After the pilot aired in December 1982, a full-length first series of seven episodes was commissioned and aired from September 1984 onwards. Series two, three and four followed annually, with six episodes each.

Series five was commissioned with a view to syndicating the show in America. As a result, it aired as a single long series of twenty-six episodes between September 1988 and February 1989, with each episode running only twenty-five minutes to allow for commercials. The attempts to air the show in America failed (although screening rights to the series were later sold to PBS), and so series six had only eight episodes commissioned, which aired from September 1989 onwards.

On 25 January 1990, Gorden Kaye suffered serious head injuries in a car crash brought on by gale-force winds. This delayed the start of the seventh series, which consisted of ten episodes airing from January 1991 onwards. Series 8 (7 episodes) followed in January 1992, and the ninth and final series of six episodes aired later that year from November onwards.

Two Christmas specials were also made. The first was a 45-minute episode, which followed Series 2 in 1985, and the second was also a 45-minute episode, screened at Christmas 1991, preceding Series 8.

In 1994, two years after the series ended, the BBC broadcast The Best of 'Allo 'Allo!, a compilation of clips from the series, linked by new scenes featuring Gorden Kaye and Carmen Silvera, in which René and Edith reminisce about the events of the war.

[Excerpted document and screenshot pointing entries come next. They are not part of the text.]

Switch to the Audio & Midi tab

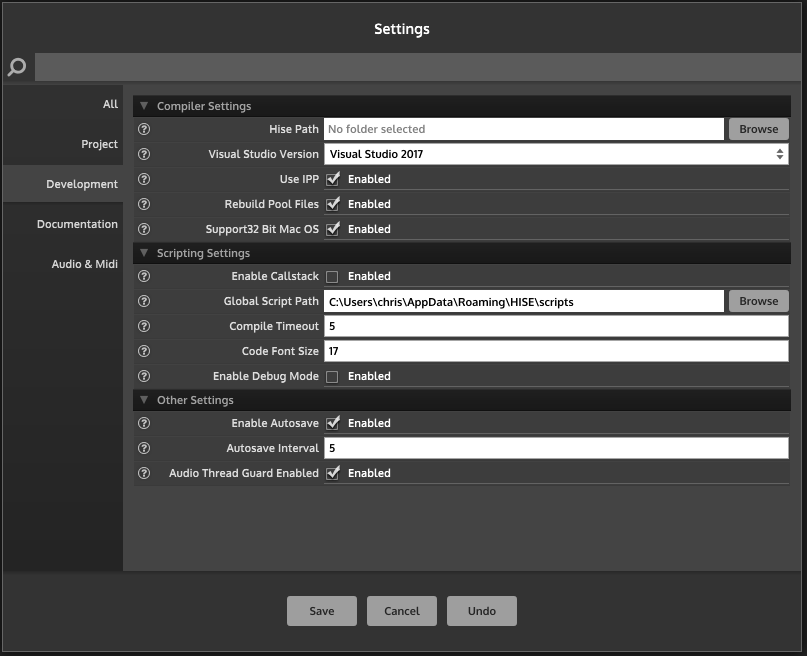pyautogui.click(x=84, y=264)
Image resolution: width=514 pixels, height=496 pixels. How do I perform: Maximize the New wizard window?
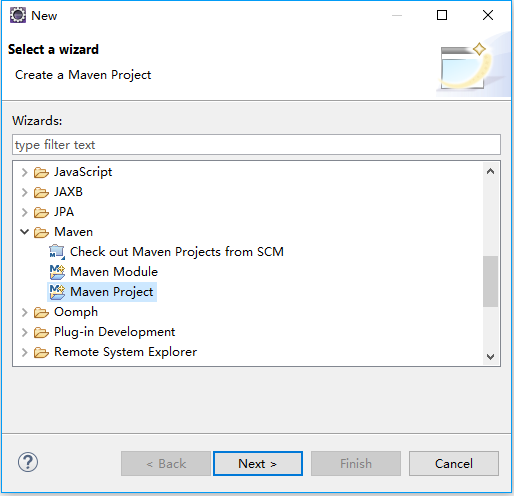tap(442, 15)
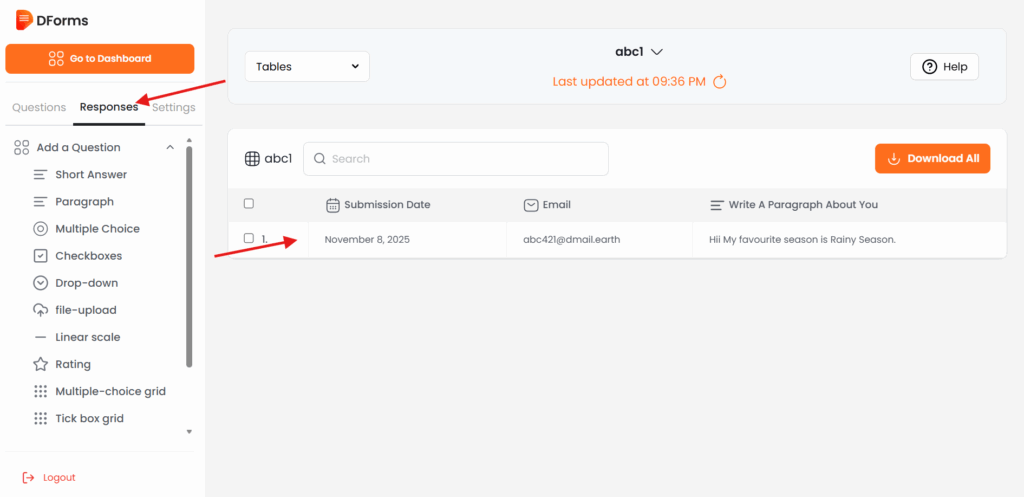Click the file-upload cloud icon
This screenshot has height=497, width=1024.
(41, 310)
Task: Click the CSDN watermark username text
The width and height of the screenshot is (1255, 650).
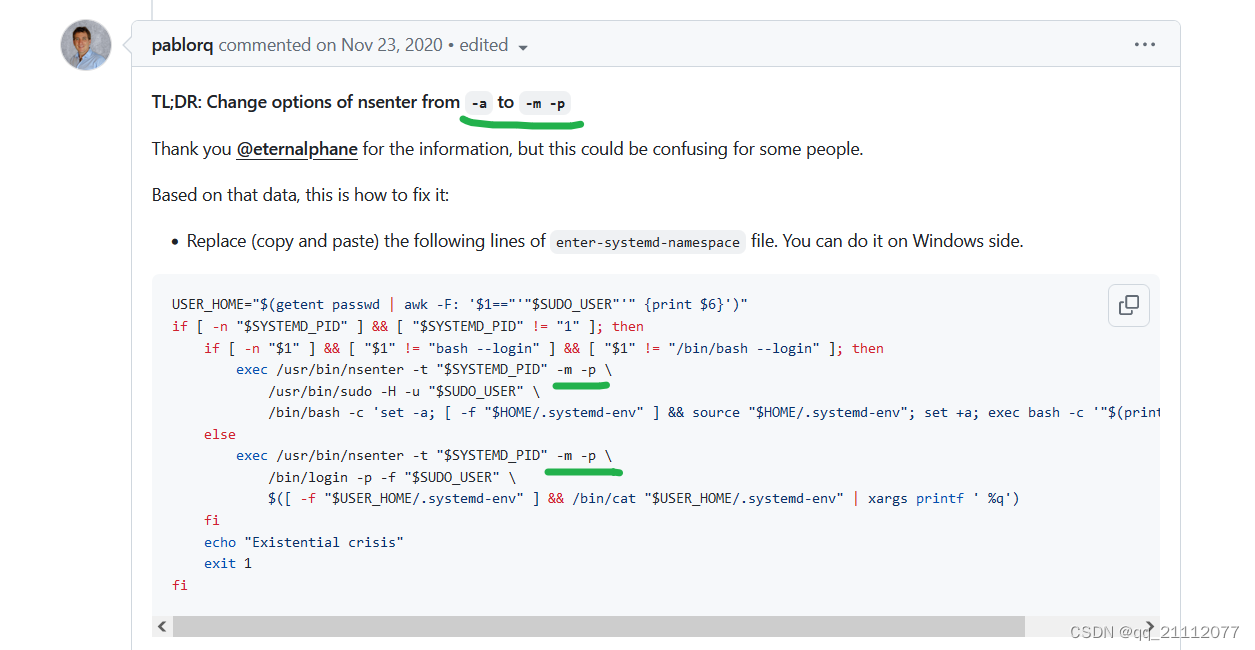Action: coord(1153,633)
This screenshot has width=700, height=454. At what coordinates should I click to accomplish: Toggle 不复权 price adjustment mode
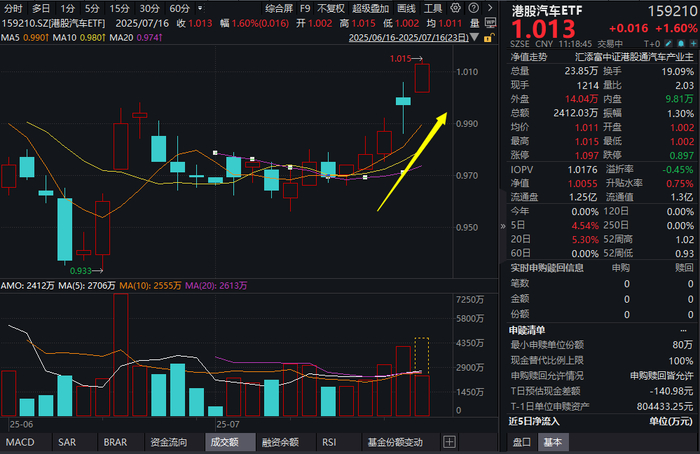pyautogui.click(x=331, y=8)
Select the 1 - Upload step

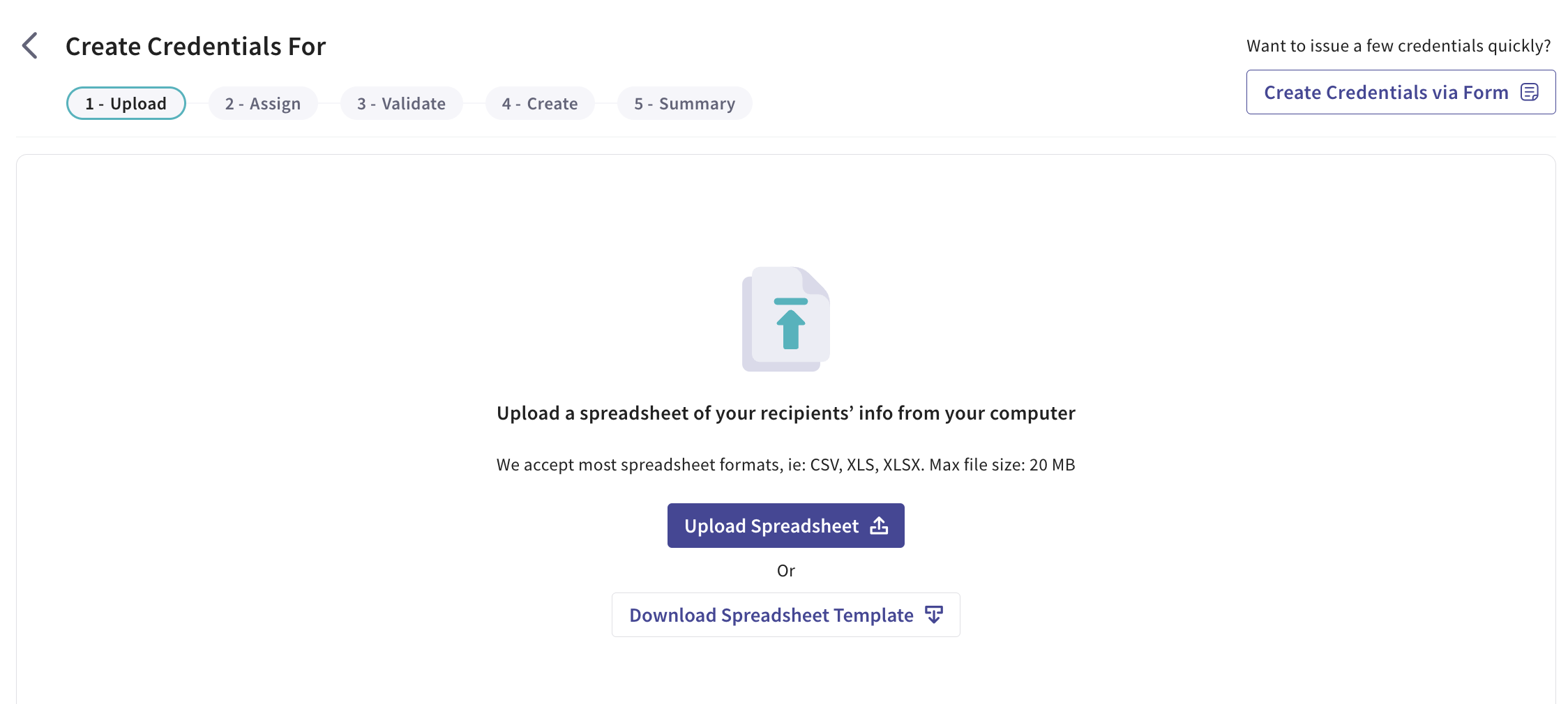(x=126, y=102)
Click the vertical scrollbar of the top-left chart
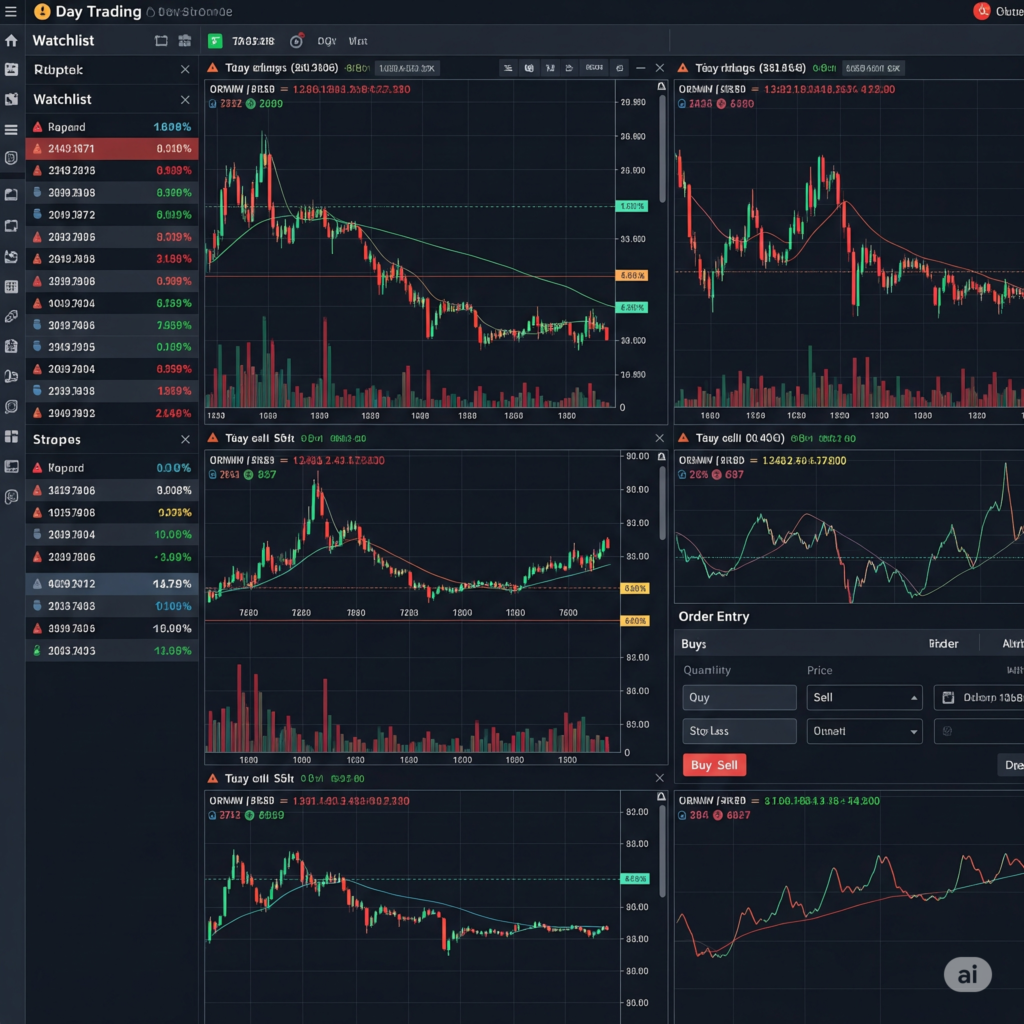The image size is (1024, 1024). tap(662, 150)
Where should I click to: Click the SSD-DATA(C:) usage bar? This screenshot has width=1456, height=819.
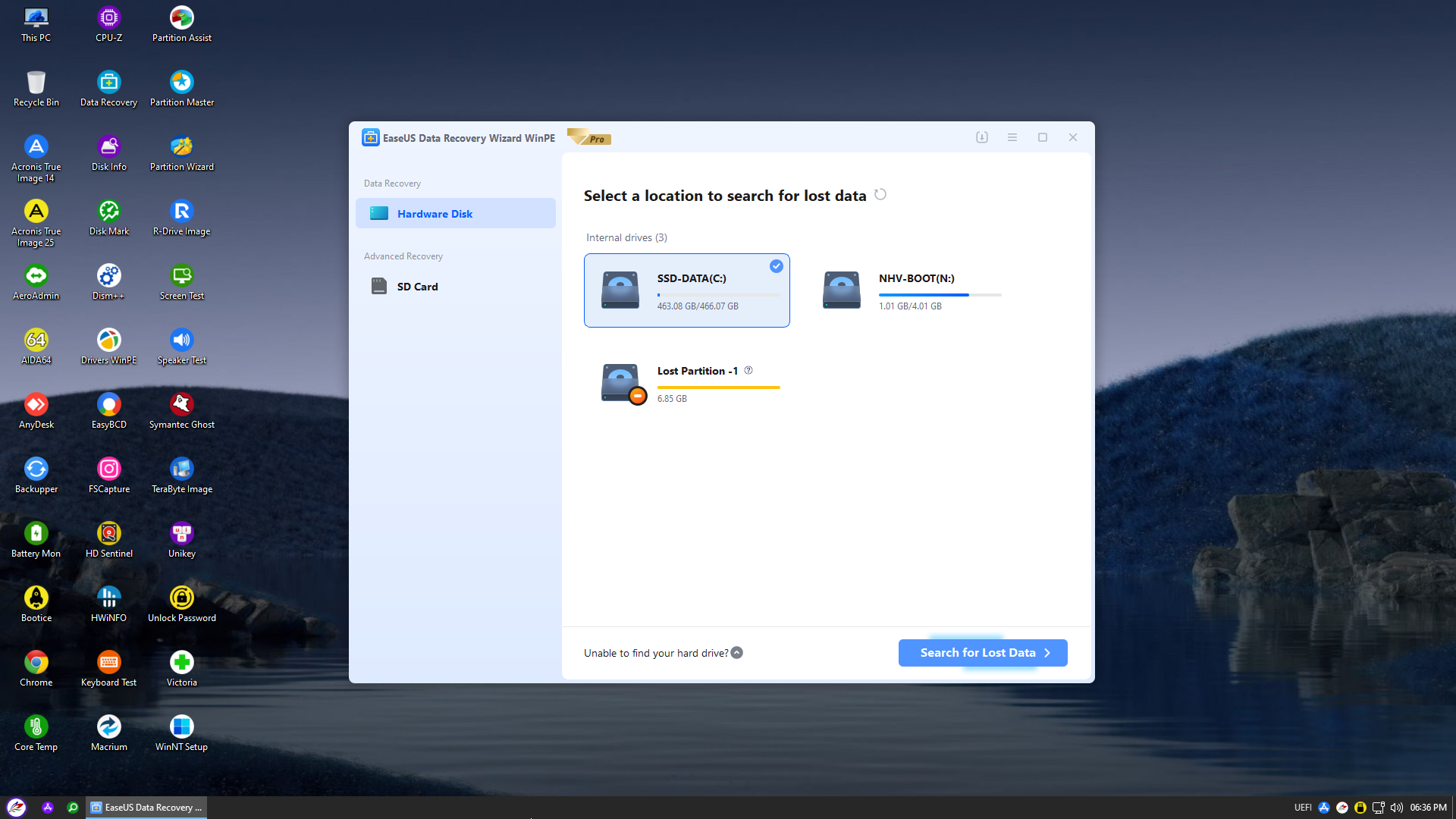(x=718, y=294)
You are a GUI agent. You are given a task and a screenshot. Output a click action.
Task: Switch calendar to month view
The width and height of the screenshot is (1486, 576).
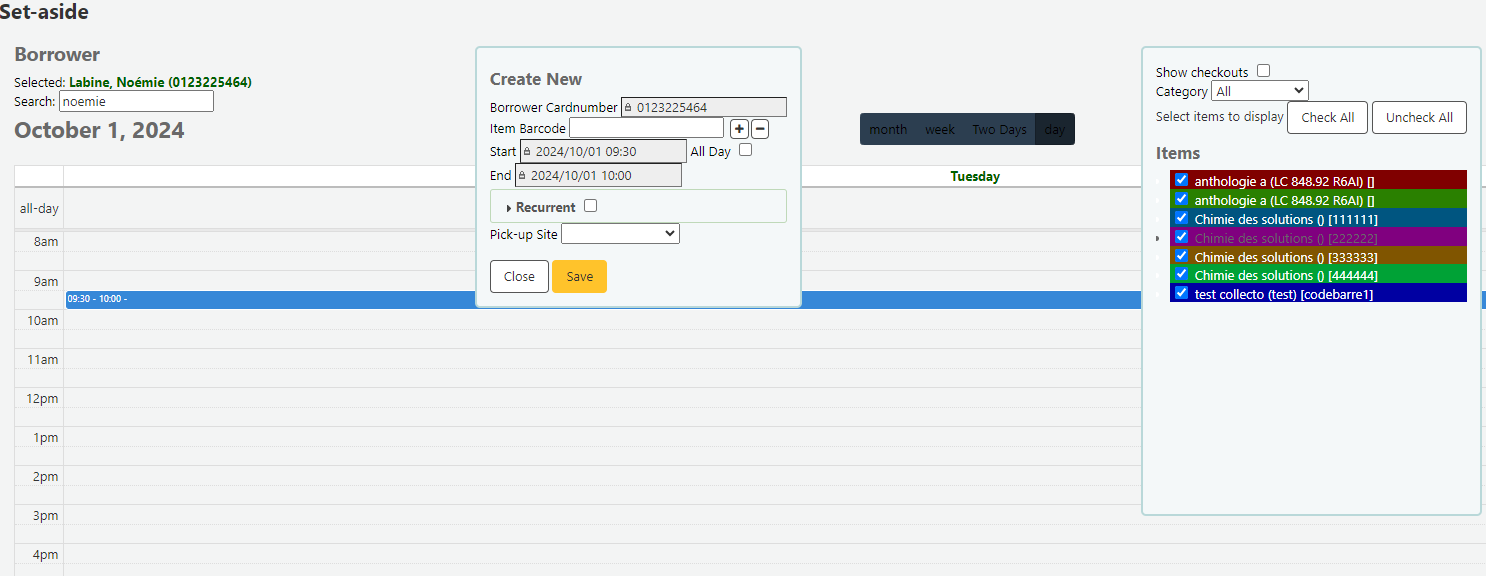coord(888,129)
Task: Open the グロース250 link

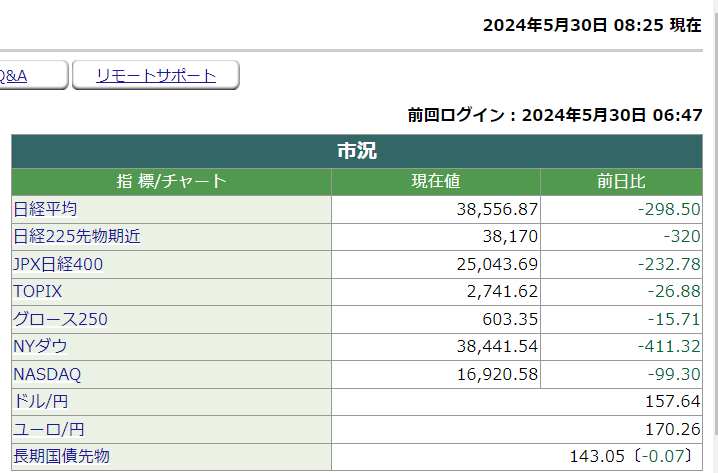Action: (x=60, y=319)
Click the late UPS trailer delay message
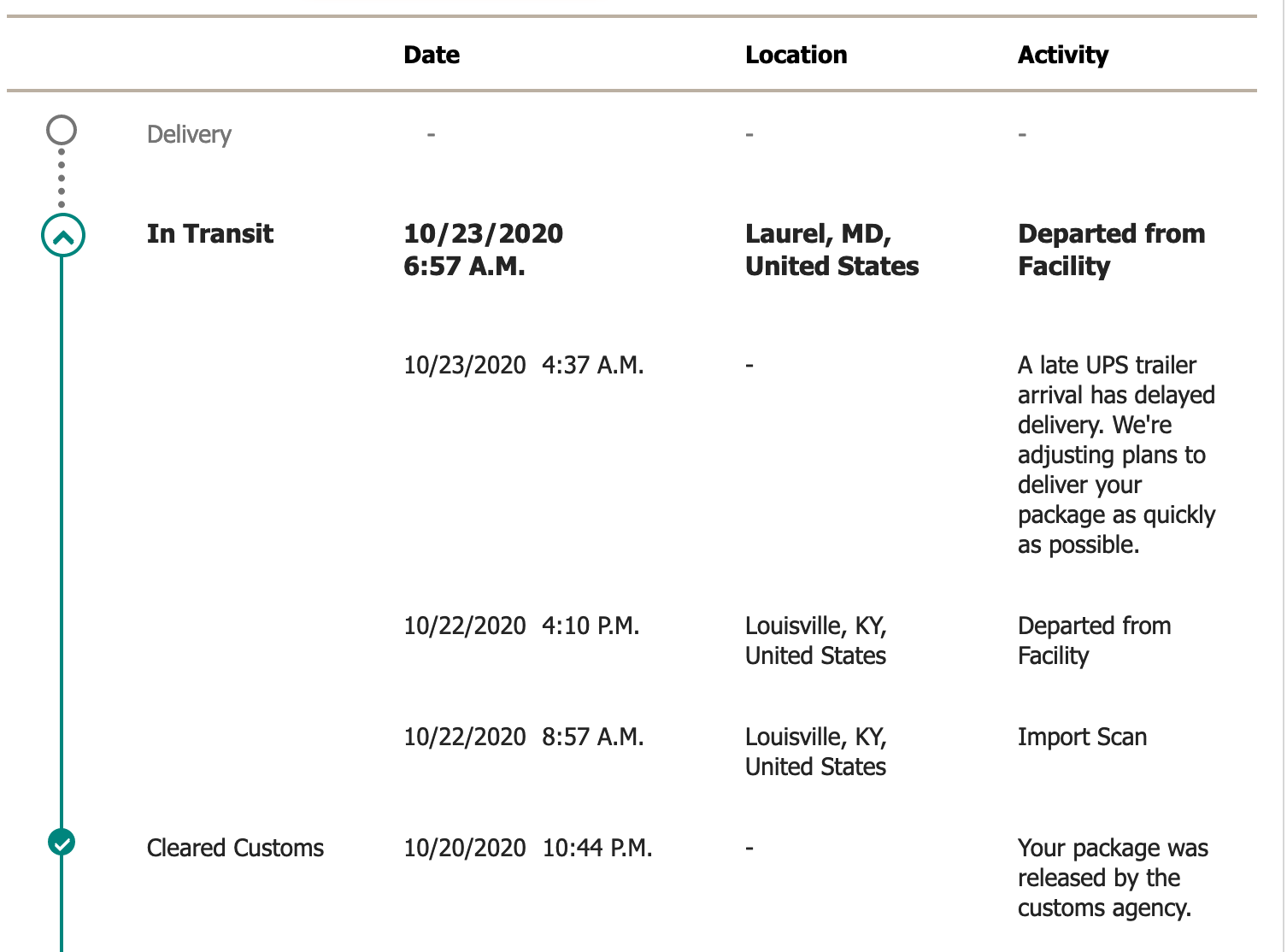This screenshot has width=1287, height=952. [x=1115, y=455]
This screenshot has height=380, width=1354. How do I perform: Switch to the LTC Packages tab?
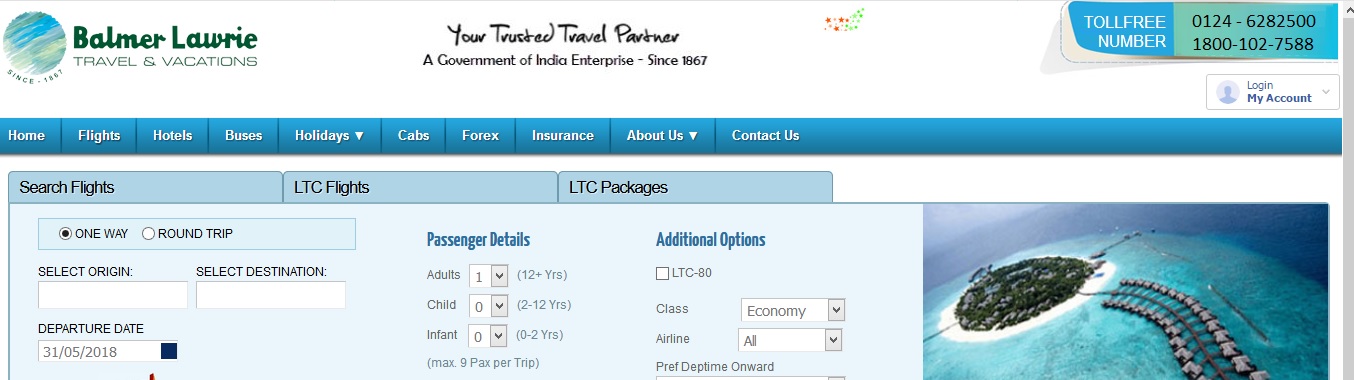click(695, 187)
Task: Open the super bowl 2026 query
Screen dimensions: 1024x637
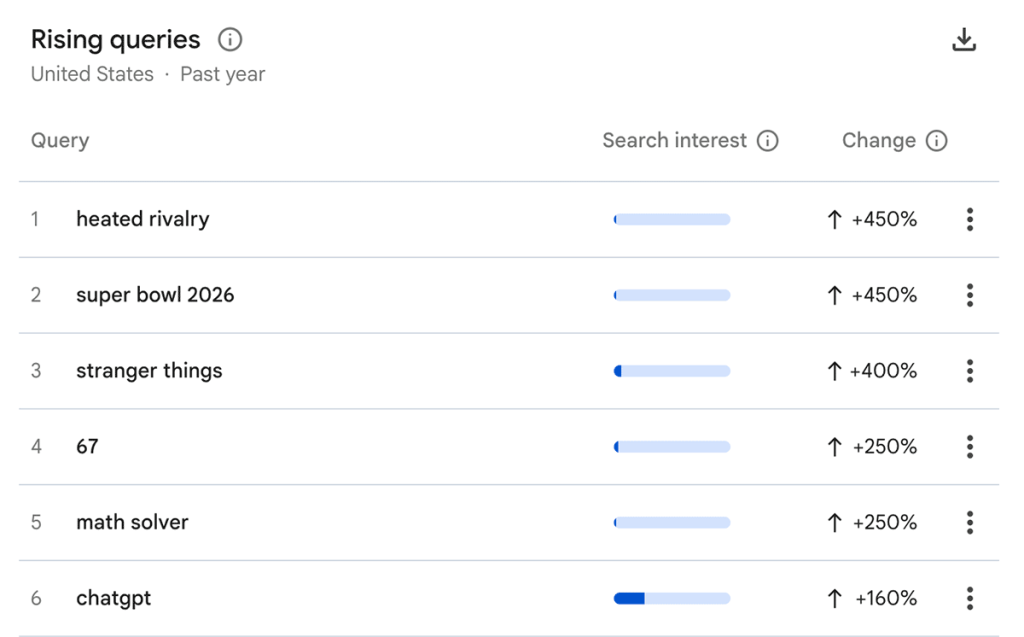Action: (x=155, y=295)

On 22 March 2007, a one-off special episode entitled The Return of 'Allo 'Allo! was filmed in Manchester, and was broadcast on 28 April 2007 at 9 pm on BBC 2. The storyline involves René writing his memoirs after the war, and the events from the final episode in 1992 have been overlooked. The new scenes were interspersed with clips from the original series and new interviews. The actors who reprised their roles were: Gorden Kaye, Vicki Michelle, Sue Hodge, Kirsten Cooke, Arthur Bostrom, Guy Siner, Robin Parkinson, John D. Collins and Nicholas Frankau. In addition, Richard Gibson and Sam Kelly are interviewed, although they are not reprising their respective roles. The only main characters who did not appear in the reunion at all (barring those cases where the actor or actress had died) were Private Helga Geerhart (played by Kim Hartman) and Herr Engelbert von Smallhausen (played by John Louis Mansi). Jeremy Lloyd wrote the new material.

Release timeline
| 1982 | Pilot |
1983
| 1984 | Series 1 |
| 1985 | Series 2 |
| 1986 | Series 3 |
| 1987 | Series 4 |
| 1988 | Series 5 |
| 1989 | Series 6 |
1990
| 1991 | Series 7 |
| 1992 | Series 8 and 9 |
1993
| 1994 | The Best of 'Allo 'Allo! |
1995–2006
| 2007 | The Return of 'Allo 'Allo! |

| Series | Episodes |  | Originally released |  |
| First released | Last released |
| Pilot | 1 |  | 30 December 1982 |  |
| 1 | 7 |  | 7 September 1984 | 19 October 1984 |
| 2 | 6 |  | 21 October 1985 | 25 November 1985 |
| 3 | 6 |  | 5 December 1986 | 9 January 1987 |
| 4 | 6 |  | 7 November 1987 | 12 December 1987 |
| 5 | 26 |  | 3 September 1988 | 25 February 1989 |
| 6 | 8 |  | 2 September 1989 | 21 October 1989 |
| 7 | 10 |  | 5 January 1991 | 16 March 1991 |
| 8 | 7 |  | 12 January 1992 | 1 March 1992 |
| 9 | 6 |  | 9 November 1992 | 14 December 1992 |

===Allo 'Allo! Forty Years of Laughter===
In 2022, Channel 5 aired a 67-minute special retrospective for their "Comedy Classics" series. Cast, crew and celebrities discuss and pay tribute to the show. The documentary features interviews with Guy Siner, Vicki Michelle, Kim Hartman and Sue Hodge, as well as a previously unseen archive interview with Gorden Kaye. The show is narrated by Stephen Mangan.

==German version==
On 10 March 2008, ProSieben Sat.1 Media bought the rights to broadcast the series for the first time in Germany, which was broadcast on Sat.1 Comedy beginning on 15 February 2010. In the meantime, the series was also broadcast on German free TV on Comedy Central Germany.

== Cultural references ==

The show's premise was not to make fun of the war but to spoof war-based film and TV dramas, and in particular the BBC1 drama Secret Army, which ran from 1977 to 1979 and dealt with the activities of a Belgian "escape line" that returned Allied pilots to Britain, working from a Brussels café and later restaurant. Many of the elements and characters are directly taken from Secret Army, such as the café owner having an affair in the restaurant under the nose of his wife, a bed-ridden woman in a room above who knocks on the floor for attention, a pianist who is also the forger, and the enmity between the Gestapo and the German military. Many storylines for Allo 'Allo also derive directly from episodes of Secret Army, such as the valuable paintings and the accompanying forgeries, which both the Germans and the Resistance are seeking to obtain in the Secret Army second series episode "Weekend". Some actors from Secret Army also appear in 'Allo 'Allo!: Richard Marner, Guy Siner, John D. Collins, Hilary Minster, David Beckett and Louis Sheldon. Inspiration was also drawn from patriotic black-and-white British melodramas of the 1940s.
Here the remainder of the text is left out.